Are there lessons in these holiday gatherings and candlelight vigils for your job search? I say yes; they demonstrate the power of community – a force you can make work for you throughout the year. Here’s how to create it – even if you don’t have it now.

Join a Job Club!

Dick Bolles, author of What Color is Your Parachute? says job clubs have an up to 84% success rate for members seeking work.  Here are three reasons why a good job club can be helpful.

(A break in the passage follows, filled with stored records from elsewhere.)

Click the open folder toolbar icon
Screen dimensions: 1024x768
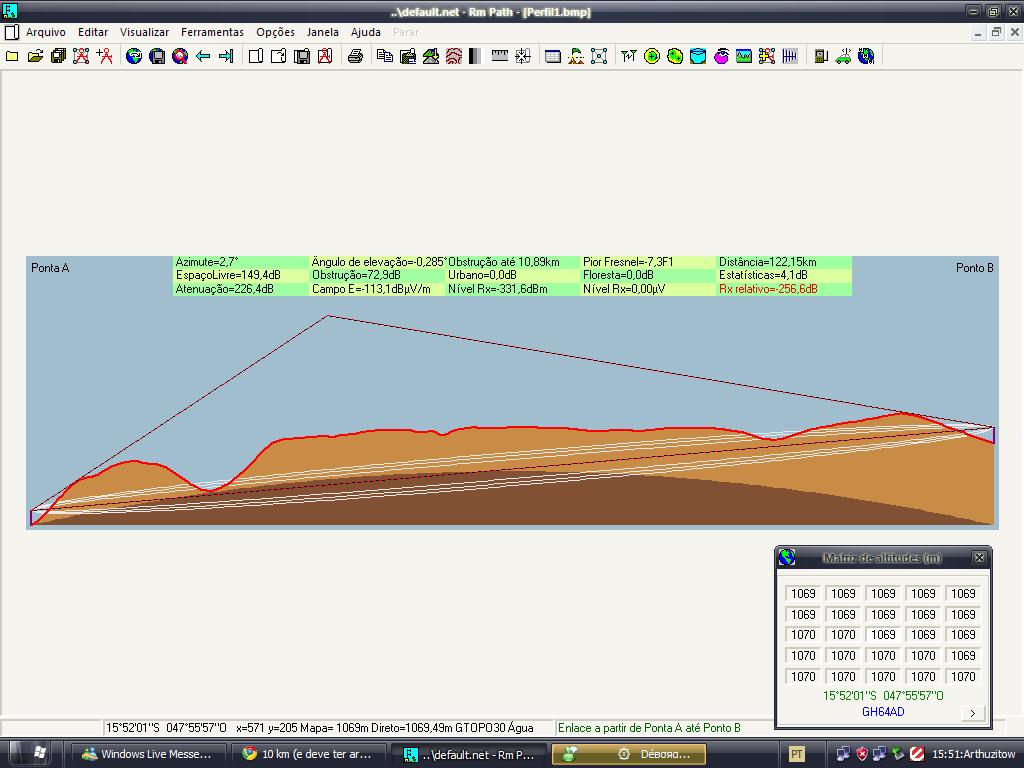point(35,56)
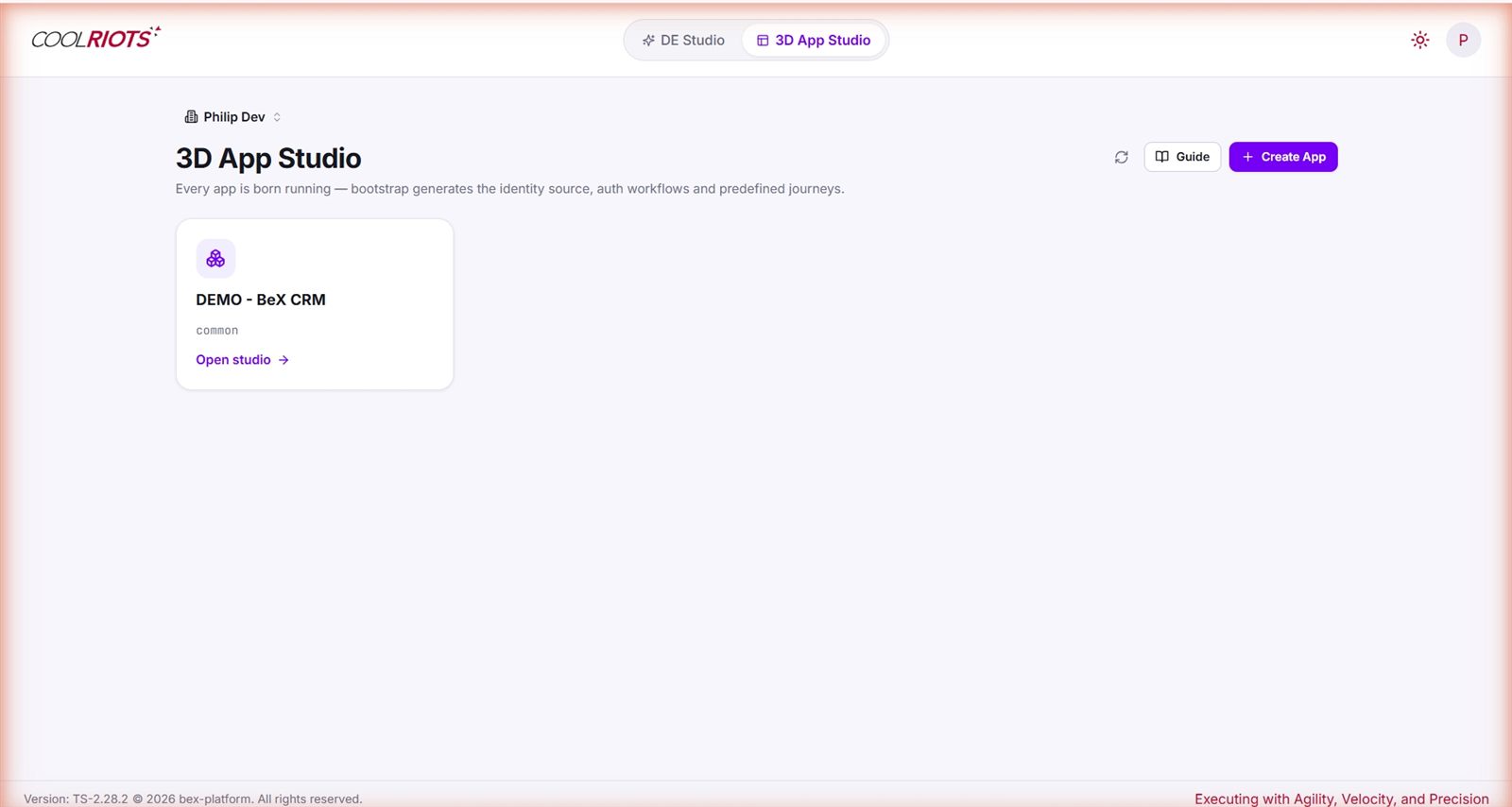Click the sparkle icon beside DE Studio

click(x=648, y=41)
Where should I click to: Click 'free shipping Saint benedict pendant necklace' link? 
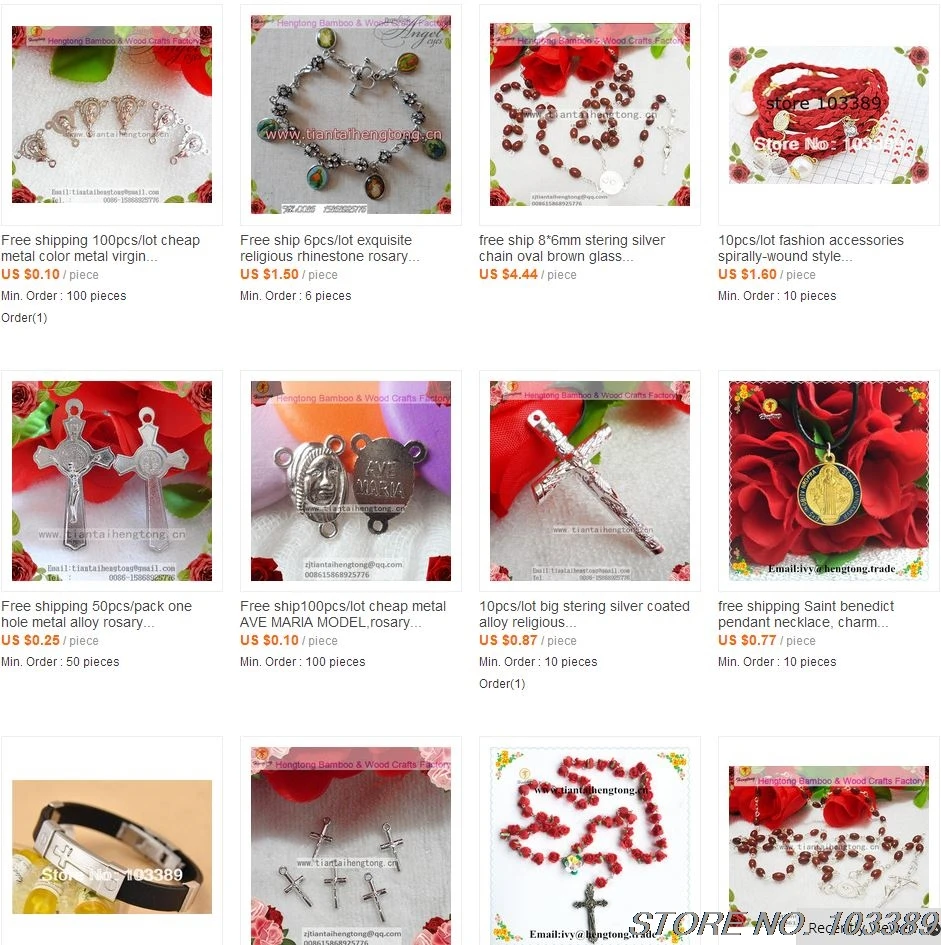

    1. They raise the spirits.If you find the psychological process of looking for a job to be as challenging as applying for jobs – and many people do – job clubs can help you feel that you are not alone.  Many who join job clubs say they provide a greater sense of connection, community, and support.
    2. Networking.Think networking with others who are out-of-work or actively looking won’t be helpful? Think again. Most often, your fellow job club members will be looking for different kinds of jobs than you are. These individuals aren’t the competition; they are teammates – who can help you with the application process and refer you to opportunities they hear about that are a fit for you.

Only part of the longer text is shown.